## How repositories work in joborun and how you can add to them locally ## #### [[Back to the top joborun wiki page|index.md]] #### #### Repositories #### All our instructions are "suggestions" on how you should do it, not some rule, but if you deviate and run into problems it would take longer for us to understand what you did different to figure out why it didn't work. If we all do things the same way we can share easier and make sure the software produced is more reliable. When you download a package by pacman to install or upgrade, a copy is saved in /var/cache/pacman/pkg directory. This is a default location you can change, but few people have found a reason to.
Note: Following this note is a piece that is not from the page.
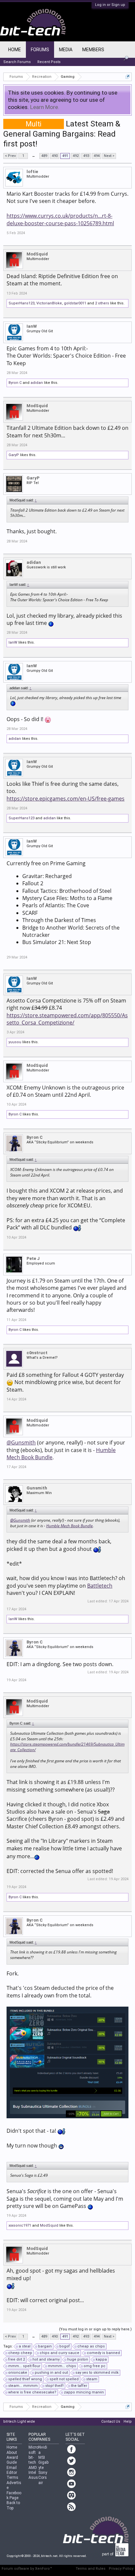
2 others (102, 303)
We save our own created packages in three locations:
/var/cache/jobcore
/var/cache/jobextra
/var/cache/jobcomm
So when you make a jobcore package, say coreutils, it goes into /var/cache/jobcore We also create /var/cache/jobcore-archive and /var/cache/jobextra-archive directories. When a package is upgraded, before we move the new one in the jobcore repository we move the older package to jobcore-archive. This is optional but we test each package before we send it up to the repository, in case something goes bad, we can easily revert to the previous edition. #### Example: ####
2.5M Dec 21 18:53 /var/cache/jobcore/coreutils-9.0-02-x86_64.pkg.tar.lz
2.5M Jan 10 15:17 /var/cache/jobcore-archive/coreutils-9.0-01-x86_64.pkg.tar.lz
We changed our release numbering convention around Dec20th2021 to just adding a 0 in front of the Arch release. So if you see arch coreutils-9.0-3 and we have coreutils-9.0-02 we need to run an upgrade and see why Arch upgraded as well. So say you built your first 20 jobcore packages and you want to make a local repository database:
% sudo repo-add /var/cache/jobcore/jobcore.db.tar.gz /var/cache/jobcore/*pkg.tar.lz 
You can substitute in your pacman.conf our osdn mirror with your local repository and you will see you have 20 pkgs in there, the ones you made. What happens when pacman tries to install one of those? If first "downloads" the pkg from the repository, even though it is local. So it really makes a copy from /var/cache/jobcore to /var/cache/pacman/pkg. So now you have the same file twice, doubling the local space it takes. To avoid this, do as we do:
sudo ln -s /var/cache/jobcore/*.pkg.tar.lz /var/cache/pacman/pkg/
So when pacman tries to install the package it sees already a copy in your local directory (even though it is just a link) and doesn't try to download copy from your repository. You replicate the same logic and instructions for jobextra, just switch jobcore for jobextra everywhere. For those who really like what we do and like to build their own, after the initial installation, and building everything from source yourself, all you need for upgrades is refreshing the .git for jobcore and jobextra. YOU NEVER HAVE TO DOWNLOAD BINARIES AGAIN! Except of course for all those packages we don't build yet, and you get from Obarun or Arch. But since you are becoming more proficient you can get the PKGBUILDs for any package you want and build it locally. Obarun's git https://git.obarun.org/pkg
wget https://git.obarun.org/pkg/obextra/colord/-/raw/master/trunk/PKGBUILD
and you get the recipe for colord Arch's source repo is like this:
wget https://gitlab.archlinux.org/archlinux/packaging/packages/arch-install-scripts/trunk/PKGBUILD
Community pkgs are a little different but the rest are like the above.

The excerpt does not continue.